_WHAT TO DO_
Each record listed below is to be output exactly as written.

Segment Start: DATA UNDER STUDY

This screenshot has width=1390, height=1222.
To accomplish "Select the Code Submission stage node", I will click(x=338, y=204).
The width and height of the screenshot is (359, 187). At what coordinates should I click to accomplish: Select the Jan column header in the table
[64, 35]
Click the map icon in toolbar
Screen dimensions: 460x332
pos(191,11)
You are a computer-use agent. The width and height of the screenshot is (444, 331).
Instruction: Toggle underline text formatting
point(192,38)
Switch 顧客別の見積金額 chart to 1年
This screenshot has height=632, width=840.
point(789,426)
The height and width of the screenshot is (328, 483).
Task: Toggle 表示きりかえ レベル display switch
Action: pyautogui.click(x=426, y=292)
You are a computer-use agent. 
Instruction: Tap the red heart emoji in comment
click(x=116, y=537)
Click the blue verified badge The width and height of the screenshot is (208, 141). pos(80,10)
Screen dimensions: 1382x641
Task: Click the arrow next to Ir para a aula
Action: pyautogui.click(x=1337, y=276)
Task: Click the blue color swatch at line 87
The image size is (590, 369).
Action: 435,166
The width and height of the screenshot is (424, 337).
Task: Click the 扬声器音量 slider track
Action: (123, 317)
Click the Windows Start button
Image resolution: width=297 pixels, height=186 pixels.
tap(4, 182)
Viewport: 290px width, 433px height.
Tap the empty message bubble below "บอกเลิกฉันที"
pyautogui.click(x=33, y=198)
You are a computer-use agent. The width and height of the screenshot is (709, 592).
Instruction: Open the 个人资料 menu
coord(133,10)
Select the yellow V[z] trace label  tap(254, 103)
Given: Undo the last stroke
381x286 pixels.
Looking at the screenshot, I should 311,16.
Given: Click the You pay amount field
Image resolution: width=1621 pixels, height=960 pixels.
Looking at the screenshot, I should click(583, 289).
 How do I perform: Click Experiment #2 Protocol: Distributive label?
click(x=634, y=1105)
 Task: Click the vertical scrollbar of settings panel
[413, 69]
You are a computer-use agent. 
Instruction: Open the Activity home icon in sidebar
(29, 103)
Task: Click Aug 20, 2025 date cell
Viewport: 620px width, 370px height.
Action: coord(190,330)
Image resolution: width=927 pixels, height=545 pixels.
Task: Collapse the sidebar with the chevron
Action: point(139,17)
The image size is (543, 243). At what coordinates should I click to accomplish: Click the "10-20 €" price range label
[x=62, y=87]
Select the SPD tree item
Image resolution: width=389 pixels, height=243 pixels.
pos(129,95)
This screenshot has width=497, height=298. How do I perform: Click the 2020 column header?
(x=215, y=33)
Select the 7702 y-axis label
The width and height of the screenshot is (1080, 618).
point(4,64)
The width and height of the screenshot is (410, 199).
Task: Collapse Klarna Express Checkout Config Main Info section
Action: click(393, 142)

Segment End: DATA UNDER STUDY

_SOLUTION FOR THIS EXERCISE_
This screenshot has width=1390, height=1222.
To accomplish "Select the Code Submission stage node", I will click(x=338, y=204).
The width and height of the screenshot is (359, 187). At what coordinates should I click to accomplish: Select the Jan column header in the table
[64, 35]
Click the map icon in toolbar
Screen dimensions: 460x332
pos(191,11)
You are a computer-use agent. The width and height of the screenshot is (444, 331).
Instruction: Toggle underline text formatting
point(192,38)
Switch 顧客別の見積金額 chart to 1年
This screenshot has height=632, width=840.
point(789,426)
The height and width of the screenshot is (328, 483).
Task: Toggle 表示きりかえ レベル display switch
Action: pyautogui.click(x=426, y=292)
You are a computer-use agent. 
Instruction: Tap the red heart emoji in comment
click(x=116, y=537)
Click the blue verified badge The width and height of the screenshot is (208, 141). pos(80,10)
Screen dimensions: 1382x641
Task: Click the arrow next to Ir para a aula
Action: pyautogui.click(x=1337, y=276)
Task: Click the blue color swatch at line 87
The image size is (590, 369).
Action: 435,166
The width and height of the screenshot is (424, 337).
Task: Click the 扬声器音量 slider track
Action: (123, 317)
Click the Windows Start button
Image resolution: width=297 pixels, height=186 pixels.
tap(4, 182)
Viewport: 290px width, 433px height.
Tap the empty message bubble below "บอกเลิกฉันที"
pyautogui.click(x=33, y=198)
You are a computer-use agent. The width and height of the screenshot is (709, 592).
Instruction: Open the 个人资料 menu
coord(133,10)
Select the yellow V[z] trace label  tap(254, 103)
Given: Undo the last stroke
381x286 pixels.
Looking at the screenshot, I should 311,16.
Given: Click the You pay amount field
Image resolution: width=1621 pixels, height=960 pixels.
Looking at the screenshot, I should click(583, 289).
 How do I perform: Click Experiment #2 Protocol: Distributive label?
click(x=634, y=1105)
 Task: Click the vertical scrollbar of settings panel
[413, 69]
You are a computer-use agent. 
Instruction: Open the Activity home icon in sidebar
(29, 103)
Task: Click Aug 20, 2025 date cell
Viewport: 620px width, 370px height.
Action: coord(190,330)
Image resolution: width=927 pixels, height=545 pixels.
Task: Collapse the sidebar with the chevron
Action: point(139,17)
The image size is (543, 243). At what coordinates should I click to accomplish: Click the "10-20 €" price range label
[x=62, y=87]
Select the SPD tree item
Image resolution: width=389 pixels, height=243 pixels.
pos(129,95)
This screenshot has width=497, height=298. How do I perform: Click the 2020 column header?
(x=215, y=33)
Select the 7702 y-axis label
The width and height of the screenshot is (1080, 618).
point(4,64)
The width and height of the screenshot is (410, 199).
Task: Collapse Klarna Express Checkout Config Main Info section
Action: click(393, 142)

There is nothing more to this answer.